• TEXT SHOWN
########
It sometimes seems that no one else besides you wants to play the bass. Bass players are often perceived to be less important than the vocalist, drummer, and lead guitarist. We once opened for a southern rock band that had several guitarists, and I could tell that the bass player used to be a lead guitarist. He had been “demoted” to bass because the original musician had left the band. I could tell by the way he held the guitar, by the shape of his hands, and by his attitude, that bass was not his true calling.
In reality, a bass player has to have an entirely different attitude about the music. A bass player doesn’t have to be flashy or loud, but a band can not survive very long with a weak bass. Bass players have to be stable, since they build the rhythm “foundation” of each song. The bass player and drummer will determine whether your band is mediocre, good, or great. The other musicians will determine if your band is creative, fun, energetic, or talented.
########
• STORED DATA
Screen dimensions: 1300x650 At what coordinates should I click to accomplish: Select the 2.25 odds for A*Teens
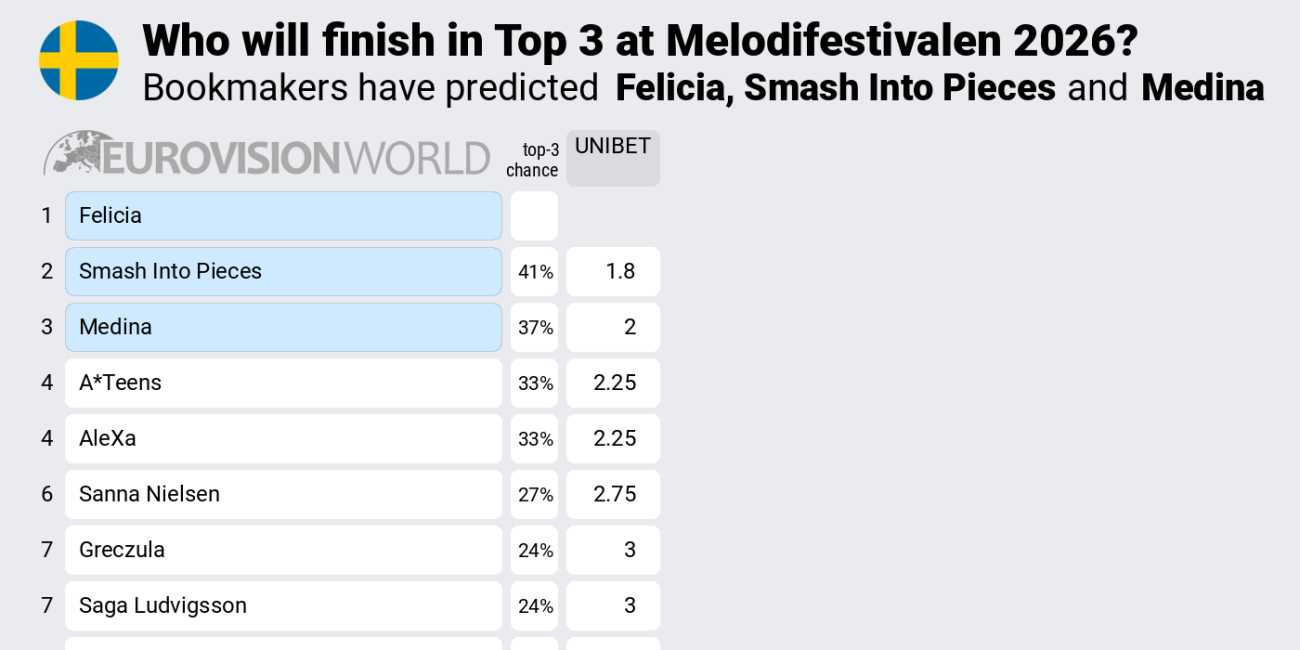pyautogui.click(x=613, y=383)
########
• AIM
In the passage about bass players, which qualities of a band does it say the other musicians determine? List them all.

• THE OUTPUT
Creative, fun, energetic, talented